In Iraq's northern Kurdish region, the New Generation party - founded by businessman Shaswar Abdulwahid Qadir for the 2018 election - made gains, while the previously anti-establishment Gorran party faced major losses.

IHEC reported that preliminary turnout was just 41 percent, even lower than the 44.5 percent recorded in 2018.

Observers and government officials have expressed concerns about the possibility of post-election violence from parties disappointed at the number of seats they received and the possibility of imposing local curfews has been raised.

The election was the first to take place under new rules brought in by Prime Minister Mustafa al-Kadhimi to try and appease anti-government protesters who have, since October 2019, been calling for reform or even overthrow of the entire political class.

The new electoral system saw the number of electoral districts increase to 83, rather than the 18 in previous elections.

Districts voted for individuals rather than parties, though candidates still have party backing unless they stand as independents.

Another rule change saw 25 percent of all seats reserved for female candidates.

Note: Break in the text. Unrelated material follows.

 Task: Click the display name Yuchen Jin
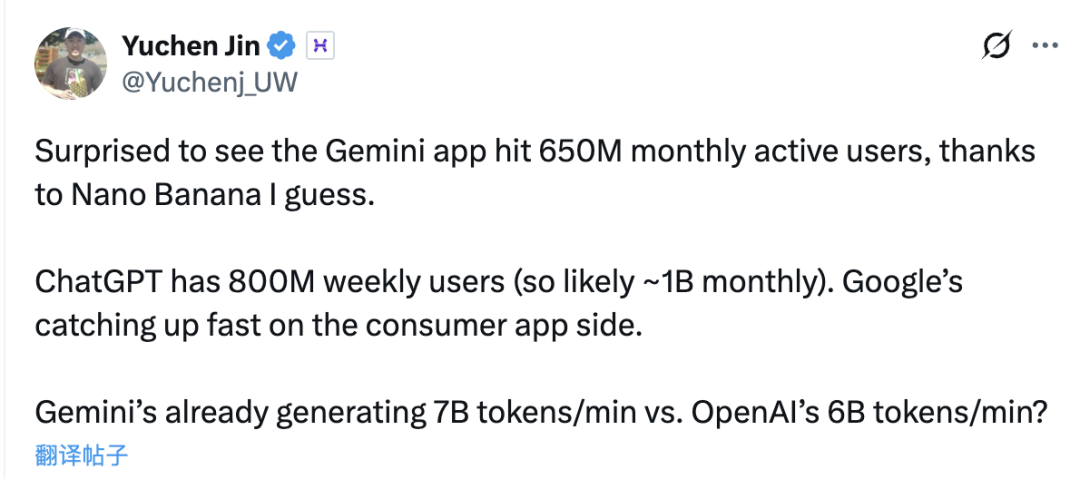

More than 900 women ran in the parliamentary elections.

Widespread boycott

The vast majority of Iraqis did not vote on Sunday, with disillusionment with the country's political class widespread.

In Nasiriyah, one of the heartlands of the anti-government protest movement, activists called for a boycott of the elections, warning that voting would only lend "legitimacy" to a system they saw as intrinsically corrupt.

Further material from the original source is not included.